Animali in condominio
Spesso cani e gatti sono fonte di litigio
nella già difficile convivenza all'interno di un palazzo, con gli
amministratori chiamati a risolvere controversie in cui non sempre è
facile capire dove sta la ragione e dove il torto. Lo conferma la Lav di
Verona, interpellata di continuo sia dai proprietari degli animali che
dagli stessi amministratori.
Proprio per questo
l'associazione ha deciso di approntare una pagina sul suo sito,
riunendovi tutte quelle norme del codice civile e alle sentenze che
regolano la materia: uno strumento utile a cui ciascuno può ricorrere
quando si trova in difficoltà.
«Non si può vietare a chi abita in
condominio di vivere con un cane solo perchè la sua presenza non è
gradita: chi agisce in giudizio deve dimostrare che l'animale turba la
quiete o compromette l'igiene della collettività», spiegano alla Lav.

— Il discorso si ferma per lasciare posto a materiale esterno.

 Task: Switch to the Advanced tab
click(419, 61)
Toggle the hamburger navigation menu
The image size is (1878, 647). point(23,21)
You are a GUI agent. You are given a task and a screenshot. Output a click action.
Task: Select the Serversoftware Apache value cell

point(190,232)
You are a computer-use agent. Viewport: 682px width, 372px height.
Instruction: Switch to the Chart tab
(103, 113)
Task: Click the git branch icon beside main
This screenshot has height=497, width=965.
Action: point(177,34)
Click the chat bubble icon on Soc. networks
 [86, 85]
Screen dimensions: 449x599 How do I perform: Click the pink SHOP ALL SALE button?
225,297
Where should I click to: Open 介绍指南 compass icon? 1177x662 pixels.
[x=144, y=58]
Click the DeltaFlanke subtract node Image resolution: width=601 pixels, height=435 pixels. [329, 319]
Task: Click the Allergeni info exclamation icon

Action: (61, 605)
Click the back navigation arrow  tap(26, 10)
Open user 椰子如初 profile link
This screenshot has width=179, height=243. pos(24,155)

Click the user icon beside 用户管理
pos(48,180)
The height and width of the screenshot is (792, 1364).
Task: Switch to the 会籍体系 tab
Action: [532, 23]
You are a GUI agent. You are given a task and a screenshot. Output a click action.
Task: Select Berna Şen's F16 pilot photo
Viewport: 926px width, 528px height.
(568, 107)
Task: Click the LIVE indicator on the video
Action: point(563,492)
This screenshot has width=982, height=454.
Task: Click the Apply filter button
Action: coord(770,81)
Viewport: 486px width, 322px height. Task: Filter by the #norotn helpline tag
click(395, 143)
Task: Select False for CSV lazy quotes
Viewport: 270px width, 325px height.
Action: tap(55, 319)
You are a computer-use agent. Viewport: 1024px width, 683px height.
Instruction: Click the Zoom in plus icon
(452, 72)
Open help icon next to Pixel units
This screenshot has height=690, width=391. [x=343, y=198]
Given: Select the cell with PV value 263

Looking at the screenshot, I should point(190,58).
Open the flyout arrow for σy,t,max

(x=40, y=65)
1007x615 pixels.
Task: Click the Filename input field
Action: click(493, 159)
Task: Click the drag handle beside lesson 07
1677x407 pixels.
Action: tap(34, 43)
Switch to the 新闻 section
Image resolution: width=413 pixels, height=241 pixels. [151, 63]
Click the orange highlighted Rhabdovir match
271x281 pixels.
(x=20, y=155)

«Non bisogna dunque lasciarsi intimorire dall'intolleranza dei vicini e
dai loro tentativi di far allontanare il cane o il gatto. Solo nel caso
che all'atto dell'acquisto o della locazione sia menzionata l'esistenza
di un regolamento con esplicito divieto di detenere animali, può essere imposto l'allontanamento
dell'animale dal giudice o dall'autorità sanitaria».
Altro punto, in
apparenza forse banale ma fonte di tante discussione, è l'utilizzo
dell'ascensore o delle scale condominiali. «Il diritto al loro uso»,
spiegano ancora alla Lav, «a meno di non aver sottoscritto un contratto
che vieti di accogliere animali nella propria abitazione, non può essere
limitato dal regolamento. Neppure una decisione autonoma
dell'amministratore di istituire divieti in parti comuni dello stabile
può essere considerata valida. Sono però sanzionabili le condotte che
che provocano danni ai beni altrui e alle parti comuni. Qui si tratta
di civile convivenza.
E quando il cane abbaia? Se è vero che per
una convivenza «pacifica» è buona norma evitare di circondarsi di un
gruppo di amici non umani tanto numeroso da rendere poi difficile la
gestione in termini di cura e pulizia, è altrettanto vero che
l'abbaiare, di per sè, non può essere considerato disturbo alla quiete
«fino a quando le lamentele non vengono avanzate da un gruppo
indeterminato di persone». Lo sancisce la sentenza 1349 della Corte di
Cassazione del 6 marzo 2000, là dove afferma che «se gli ululati del
cane non disturbano una pluralità di persone, ma ad averne fastidio è
solo il vicino di casa, è inutile querelare il padrone per disturbo alla
quiete pubblica, in quanto il disturbo coinvolge un solo nucleo
familiare».
Abbaiare non è reato, dunque. Ma non dimentichiamoci che
se fido abbaia insistentemente soprattutto in nostra assenza, forse vuol
dire che intende comunicarci che qualcosa non va e che ha bisogno
comunque di attenzioni: dobbiamo preoccuparci non dei vicini, ma di lui.